Pour France Alzheimer et maladies apparentées,
il est essentiel de poser sur les personnes malades un regard juste.

« Ce que nous souhaitons, c’est agir pour ne pas subir la maladie, se l’approprier entièrement et y faire face, en étant entièrement impliqués et informés. Agir, c’est aussi oublier la maladie quelques instants et continuer à vivre pleinement en participant à des activités de loisirs comme la cuisine, l’art, le sport, ou encore le jardinage. »
Françoise, 59 ans.

« La vie, c’est ici et maintenant. Je veux en profiter ! »
Gérald, 54 ans

De la personne malade assistée à la personne malade partenaire

Premières concernées mais dernières consultées : c’est tout le paradoxe dont ont longtemps souffert les personnes malades d’Alzheimer. Entre contraintes du quotidien et préjugés infondés, les pathologies neurodégénératives laissent à penser que les personnes malades ne jouissent plus d’aucune autonomie. Or, des initiatives démontrent, à l’inverse, qu’elles sont actrices de leur vie.
Pour les soignants  et les aidants, il convient de sortir de la vision de « la personne malade assistée » pour privilégier celle du « la personne malade partenaire. »

Le patient au cœur de son dispositif de soins

Pour aider les personnes malades à mieux comprendre leur maladie, à parfaire sa gestion, à collaborer ensemble dans le but de maintenir et améliorer leur qualité de vie, France Alzheimer a construit un programme d’accompagnement d’Education thérapeutique du patient (ETP). Inédit, ce programme tient compte des difficultés cognitives de la personne malade mais s’appuie sur ses compétences.
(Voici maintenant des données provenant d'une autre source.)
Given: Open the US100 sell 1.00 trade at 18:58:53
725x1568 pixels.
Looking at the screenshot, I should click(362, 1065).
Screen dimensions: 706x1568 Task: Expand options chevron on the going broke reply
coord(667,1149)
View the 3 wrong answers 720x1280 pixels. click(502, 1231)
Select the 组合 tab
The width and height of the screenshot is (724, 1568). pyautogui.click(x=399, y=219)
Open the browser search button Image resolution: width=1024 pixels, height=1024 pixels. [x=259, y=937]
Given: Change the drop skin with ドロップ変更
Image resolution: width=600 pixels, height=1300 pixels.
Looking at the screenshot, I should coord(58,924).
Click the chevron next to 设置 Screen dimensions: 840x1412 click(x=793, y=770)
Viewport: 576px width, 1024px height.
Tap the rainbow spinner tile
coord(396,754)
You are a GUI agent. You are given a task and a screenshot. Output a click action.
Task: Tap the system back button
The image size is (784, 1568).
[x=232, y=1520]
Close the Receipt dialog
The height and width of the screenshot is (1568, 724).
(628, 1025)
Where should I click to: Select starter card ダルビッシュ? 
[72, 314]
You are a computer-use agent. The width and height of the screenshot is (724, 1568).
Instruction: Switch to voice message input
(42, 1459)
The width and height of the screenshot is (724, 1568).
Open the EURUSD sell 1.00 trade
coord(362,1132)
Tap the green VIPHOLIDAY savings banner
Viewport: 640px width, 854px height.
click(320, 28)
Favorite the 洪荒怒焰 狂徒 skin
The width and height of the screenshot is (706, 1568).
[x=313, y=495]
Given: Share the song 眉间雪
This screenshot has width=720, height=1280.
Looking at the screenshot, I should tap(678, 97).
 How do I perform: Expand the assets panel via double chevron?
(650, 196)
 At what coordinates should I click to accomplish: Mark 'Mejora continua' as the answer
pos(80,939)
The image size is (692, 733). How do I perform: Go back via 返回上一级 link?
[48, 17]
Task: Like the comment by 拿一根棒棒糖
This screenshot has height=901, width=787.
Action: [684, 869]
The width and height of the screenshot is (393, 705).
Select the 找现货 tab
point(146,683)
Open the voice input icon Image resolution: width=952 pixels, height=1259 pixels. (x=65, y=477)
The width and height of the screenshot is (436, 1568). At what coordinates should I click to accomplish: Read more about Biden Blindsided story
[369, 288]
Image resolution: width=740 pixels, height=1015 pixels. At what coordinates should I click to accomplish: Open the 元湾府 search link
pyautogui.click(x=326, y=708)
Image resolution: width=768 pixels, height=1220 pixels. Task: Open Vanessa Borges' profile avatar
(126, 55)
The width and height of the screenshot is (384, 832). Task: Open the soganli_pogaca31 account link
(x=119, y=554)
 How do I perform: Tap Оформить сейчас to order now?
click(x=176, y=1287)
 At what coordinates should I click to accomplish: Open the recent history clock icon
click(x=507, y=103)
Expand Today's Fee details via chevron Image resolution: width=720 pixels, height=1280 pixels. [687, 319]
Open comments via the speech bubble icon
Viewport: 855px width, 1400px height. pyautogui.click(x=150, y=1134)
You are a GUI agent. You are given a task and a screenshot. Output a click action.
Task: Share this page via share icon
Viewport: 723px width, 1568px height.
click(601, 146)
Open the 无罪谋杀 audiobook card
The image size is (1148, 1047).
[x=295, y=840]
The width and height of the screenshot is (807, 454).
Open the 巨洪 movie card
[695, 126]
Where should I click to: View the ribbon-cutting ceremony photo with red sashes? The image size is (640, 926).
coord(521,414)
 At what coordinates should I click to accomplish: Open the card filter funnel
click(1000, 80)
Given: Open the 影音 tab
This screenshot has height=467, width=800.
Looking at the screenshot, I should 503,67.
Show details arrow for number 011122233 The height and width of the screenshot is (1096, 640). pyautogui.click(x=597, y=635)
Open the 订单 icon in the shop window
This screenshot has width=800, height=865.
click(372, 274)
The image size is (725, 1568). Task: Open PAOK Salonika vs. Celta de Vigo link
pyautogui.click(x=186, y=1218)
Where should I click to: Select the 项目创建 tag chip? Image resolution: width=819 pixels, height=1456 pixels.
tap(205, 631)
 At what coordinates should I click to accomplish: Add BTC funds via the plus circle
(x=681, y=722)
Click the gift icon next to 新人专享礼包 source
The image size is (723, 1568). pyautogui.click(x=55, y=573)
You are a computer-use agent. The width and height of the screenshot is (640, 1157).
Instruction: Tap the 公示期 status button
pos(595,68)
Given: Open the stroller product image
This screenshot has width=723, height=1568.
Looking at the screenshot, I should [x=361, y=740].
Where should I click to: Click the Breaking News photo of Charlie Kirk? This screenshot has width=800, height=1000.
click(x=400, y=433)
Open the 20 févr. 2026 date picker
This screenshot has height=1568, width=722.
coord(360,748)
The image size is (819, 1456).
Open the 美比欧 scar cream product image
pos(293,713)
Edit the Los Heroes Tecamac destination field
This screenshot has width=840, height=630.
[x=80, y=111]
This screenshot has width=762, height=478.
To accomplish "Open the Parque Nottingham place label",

Les ateliers, initiés en 2018 renforcent les compétences d’adaptation de la personne. Proposé au plus près de l’annonce diagnostique, ce programme est destiné aux personnes au stade léger à modéré d’une maladie d’Alzheimer ou d’une maladie apparentée, en dehors du critère d’âge. Les professionnels encadrant sont des psychologues, psychomotriciens, orthophonistes, nutritionnistes, conseillers conjugaux et familiaux, assistants sociaux, médecins, sans oublier des bénévoles… Articulé autour de six séances, ce programme est porté par les associations départementales France Alzheimer et maladies apparentées.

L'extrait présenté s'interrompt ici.